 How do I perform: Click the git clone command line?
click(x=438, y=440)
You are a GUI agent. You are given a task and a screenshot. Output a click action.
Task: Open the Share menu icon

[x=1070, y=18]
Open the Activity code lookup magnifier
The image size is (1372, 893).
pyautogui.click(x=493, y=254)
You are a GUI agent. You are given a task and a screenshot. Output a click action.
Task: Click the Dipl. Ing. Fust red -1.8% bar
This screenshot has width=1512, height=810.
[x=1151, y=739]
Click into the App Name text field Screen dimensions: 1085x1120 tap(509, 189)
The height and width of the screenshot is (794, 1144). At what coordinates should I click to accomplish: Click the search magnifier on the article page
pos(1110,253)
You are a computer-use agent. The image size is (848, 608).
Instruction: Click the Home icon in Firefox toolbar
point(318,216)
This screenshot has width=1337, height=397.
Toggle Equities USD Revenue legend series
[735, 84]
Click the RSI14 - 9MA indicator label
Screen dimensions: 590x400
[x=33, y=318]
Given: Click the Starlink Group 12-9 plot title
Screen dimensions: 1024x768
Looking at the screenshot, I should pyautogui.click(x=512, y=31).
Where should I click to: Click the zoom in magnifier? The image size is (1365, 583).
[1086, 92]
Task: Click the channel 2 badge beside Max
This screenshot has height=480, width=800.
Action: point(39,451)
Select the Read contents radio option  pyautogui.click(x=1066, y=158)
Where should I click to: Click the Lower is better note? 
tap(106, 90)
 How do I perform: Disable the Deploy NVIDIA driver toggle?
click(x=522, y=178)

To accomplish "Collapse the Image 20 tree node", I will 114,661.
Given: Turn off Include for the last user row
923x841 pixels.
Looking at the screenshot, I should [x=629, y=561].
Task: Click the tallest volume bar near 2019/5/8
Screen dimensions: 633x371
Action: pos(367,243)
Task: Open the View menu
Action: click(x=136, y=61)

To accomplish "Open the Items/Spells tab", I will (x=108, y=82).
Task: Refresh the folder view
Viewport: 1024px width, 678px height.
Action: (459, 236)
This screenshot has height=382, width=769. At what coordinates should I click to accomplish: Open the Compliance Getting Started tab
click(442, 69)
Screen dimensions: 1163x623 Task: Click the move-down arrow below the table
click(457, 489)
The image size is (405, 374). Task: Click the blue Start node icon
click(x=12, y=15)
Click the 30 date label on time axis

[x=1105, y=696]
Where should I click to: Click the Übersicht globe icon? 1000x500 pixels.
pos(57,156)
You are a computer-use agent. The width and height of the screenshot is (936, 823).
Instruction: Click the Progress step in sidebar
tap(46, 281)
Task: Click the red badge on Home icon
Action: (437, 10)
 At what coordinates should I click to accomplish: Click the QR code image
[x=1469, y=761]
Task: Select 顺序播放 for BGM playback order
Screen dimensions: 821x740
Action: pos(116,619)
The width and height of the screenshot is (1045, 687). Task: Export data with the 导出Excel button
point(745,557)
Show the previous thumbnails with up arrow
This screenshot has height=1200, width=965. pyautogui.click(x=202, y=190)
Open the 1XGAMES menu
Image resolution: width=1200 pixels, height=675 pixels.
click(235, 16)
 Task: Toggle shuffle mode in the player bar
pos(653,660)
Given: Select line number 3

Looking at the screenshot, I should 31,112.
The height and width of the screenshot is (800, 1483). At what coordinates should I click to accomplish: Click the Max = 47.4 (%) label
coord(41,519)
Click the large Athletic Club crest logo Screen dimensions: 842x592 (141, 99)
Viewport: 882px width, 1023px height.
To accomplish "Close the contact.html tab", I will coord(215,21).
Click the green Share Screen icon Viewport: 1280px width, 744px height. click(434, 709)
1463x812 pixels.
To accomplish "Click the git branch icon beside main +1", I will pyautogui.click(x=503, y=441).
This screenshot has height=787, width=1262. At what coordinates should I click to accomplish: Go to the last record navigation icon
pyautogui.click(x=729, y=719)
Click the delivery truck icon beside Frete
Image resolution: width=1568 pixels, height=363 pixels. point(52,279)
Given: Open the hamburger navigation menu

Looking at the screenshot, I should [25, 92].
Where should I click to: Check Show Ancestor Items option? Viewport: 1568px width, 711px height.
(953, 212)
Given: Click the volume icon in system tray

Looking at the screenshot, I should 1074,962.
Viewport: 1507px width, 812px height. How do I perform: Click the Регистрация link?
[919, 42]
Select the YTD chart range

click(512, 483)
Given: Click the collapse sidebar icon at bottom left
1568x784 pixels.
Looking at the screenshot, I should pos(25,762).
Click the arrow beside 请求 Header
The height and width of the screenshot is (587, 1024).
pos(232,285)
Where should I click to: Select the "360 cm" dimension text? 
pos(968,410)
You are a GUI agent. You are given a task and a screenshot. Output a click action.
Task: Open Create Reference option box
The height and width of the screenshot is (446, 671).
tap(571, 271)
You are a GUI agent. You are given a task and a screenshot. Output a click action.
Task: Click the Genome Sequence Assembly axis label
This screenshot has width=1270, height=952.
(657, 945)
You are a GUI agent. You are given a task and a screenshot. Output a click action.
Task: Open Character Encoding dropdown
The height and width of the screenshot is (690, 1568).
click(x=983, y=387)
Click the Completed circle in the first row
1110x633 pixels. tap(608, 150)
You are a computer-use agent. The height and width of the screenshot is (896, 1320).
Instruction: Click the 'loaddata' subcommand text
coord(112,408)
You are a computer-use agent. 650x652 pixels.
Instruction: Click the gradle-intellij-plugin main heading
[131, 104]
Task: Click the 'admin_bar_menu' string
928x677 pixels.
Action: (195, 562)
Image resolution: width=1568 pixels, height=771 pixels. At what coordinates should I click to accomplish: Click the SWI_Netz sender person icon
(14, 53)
-- -- --
(Your objective)
The entries above must be repeated word for word.

(Written response)
 How do I perform: Click the git clone command line?
click(x=438, y=440)
You are a GUI agent. You are given a task and a screenshot. Output a click action.
Task: Open the Share menu icon

[x=1070, y=18]
Open the Activity code lookup magnifier
The image size is (1372, 893).
pyautogui.click(x=493, y=254)
You are a GUI agent. You are given a task and a screenshot. Output a click action.
Task: Click the Dipl. Ing. Fust red -1.8% bar
This screenshot has width=1512, height=810.
[x=1151, y=739]
Click into the App Name text field Screen dimensions: 1085x1120 tap(509, 189)
The height and width of the screenshot is (794, 1144). At what coordinates should I click to accomplish: Click the search magnifier on the article page
pos(1110,253)
You are a computer-use agent. The image size is (848, 608).
Instruction: Click the Home icon in Firefox toolbar
point(318,216)
This screenshot has width=1337, height=397.
Toggle Equities USD Revenue legend series
[735, 84]
Click the RSI14 - 9MA indicator label
Screen dimensions: 590x400
[x=33, y=318]
Given: Click the Starlink Group 12-9 plot title
Screen dimensions: 1024x768
Looking at the screenshot, I should pyautogui.click(x=512, y=31).
Where should I click to: Click the zoom in magnifier? The image size is (1365, 583).
[1086, 92]
Task: Click the channel 2 badge beside Max
This screenshot has height=480, width=800.
Action: point(39,451)
Select the Read contents radio option  pyautogui.click(x=1066, y=158)
Where should I click to: Click the Lower is better note? 
tap(106, 90)
 How do I perform: Disable the Deploy NVIDIA driver toggle?
click(x=522, y=178)

To accomplish "Collapse the Image 20 tree node", I will 114,661.
Given: Turn off Include for the last user row
923x841 pixels.
Looking at the screenshot, I should [x=629, y=561].
Task: Click the tallest volume bar near 2019/5/8
Screen dimensions: 633x371
Action: pos(367,243)
Task: Open the View menu
Action: click(x=136, y=61)

To accomplish "Open the Items/Spells tab", I will (x=108, y=82).
Task: Refresh the folder view
Viewport: 1024px width, 678px height.
Action: (459, 236)
This screenshot has height=382, width=769. At what coordinates should I click to accomplish: Open the Compliance Getting Started tab
click(442, 69)
Screen dimensions: 1163x623 Task: Click the move-down arrow below the table
click(457, 489)
The image size is (405, 374). Task: Click the blue Start node icon
click(x=12, y=15)
Click the 30 date label on time axis

[x=1105, y=696]
Where should I click to: Click the Übersicht globe icon? 1000x500 pixels.
pos(57,156)
You are a computer-use agent. The width and height of the screenshot is (936, 823).
Instruction: Click the Progress step in sidebar
tap(46, 281)
Task: Click the red badge on Home icon
Action: (437, 10)
 At what coordinates should I click to accomplish: Click the QR code image
[x=1469, y=761]
Task: Select 顺序播放 for BGM playback order
Screen dimensions: 821x740
Action: pos(116,619)
The width and height of the screenshot is (1045, 687). Task: Export data with the 导出Excel button
point(745,557)
Show the previous thumbnails with up arrow
This screenshot has height=1200, width=965. pyautogui.click(x=202, y=190)
Open the 1XGAMES menu
Image resolution: width=1200 pixels, height=675 pixels.
click(235, 16)
 Task: Toggle shuffle mode in the player bar
pos(653,660)
Given: Select line number 3

Looking at the screenshot, I should 31,112.
The height and width of the screenshot is (800, 1483). At what coordinates should I click to accomplish: Click the Max = 47.4 (%) label
coord(41,519)
Click the large Athletic Club crest logo Screen dimensions: 842x592 (141, 99)
Viewport: 882px width, 1023px height.
To accomplish "Close the contact.html tab", I will coord(215,21).
Click the green Share Screen icon Viewport: 1280px width, 744px height. click(434, 709)
1463x812 pixels.
To accomplish "Click the git branch icon beside main +1", I will pyautogui.click(x=503, y=441).
This screenshot has height=787, width=1262. At what coordinates should I click to accomplish: Go to the last record navigation icon
pyautogui.click(x=729, y=719)
Click the delivery truck icon beside Frete
Image resolution: width=1568 pixels, height=363 pixels. point(52,279)
Given: Open the hamburger navigation menu

Looking at the screenshot, I should [25, 92].
Where should I click to: Check Show Ancestor Items option? Viewport: 1568px width, 711px height.
(953, 212)
Given: Click the volume icon in system tray

Looking at the screenshot, I should 1074,962.
Viewport: 1507px width, 812px height. How do I perform: Click the Регистрация link?
[919, 42]
Select the YTD chart range

click(512, 483)
Given: Click the collapse sidebar icon at bottom left
1568x784 pixels.
Looking at the screenshot, I should pos(25,762).
Click the arrow beside 请求 Header
The height and width of the screenshot is (587, 1024).
pos(232,285)
Where should I click to: Select the "360 cm" dimension text? 
pos(968,410)
You are a GUI agent. You are given a task and a screenshot. Output a click action.
Task: Open Create Reference option box
The height and width of the screenshot is (446, 671).
tap(571, 271)
You are a GUI agent. You are given a task and a screenshot. Output a click action.
Task: Click the Genome Sequence Assembly axis label
This screenshot has width=1270, height=952.
(657, 945)
You are a GUI agent. You are given a task and a screenshot. Output a click action.
Task: Open Character Encoding dropdown
The height and width of the screenshot is (690, 1568).
click(x=983, y=387)
Click the Completed circle in the first row
1110x633 pixels. tap(608, 150)
You are a computer-use agent. The height and width of the screenshot is (896, 1320).
Instruction: Click the 'loaddata' subcommand text
coord(112,408)
You are a computer-use agent. 650x652 pixels.
Instruction: Click the gradle-intellij-plugin main heading
[131, 104]
Task: Click the 'admin_bar_menu' string
928x677 pixels.
Action: (195, 562)
Image resolution: width=1568 pixels, height=771 pixels. At what coordinates should I click to accomplish: Click the SWI_Netz sender person icon
(14, 53)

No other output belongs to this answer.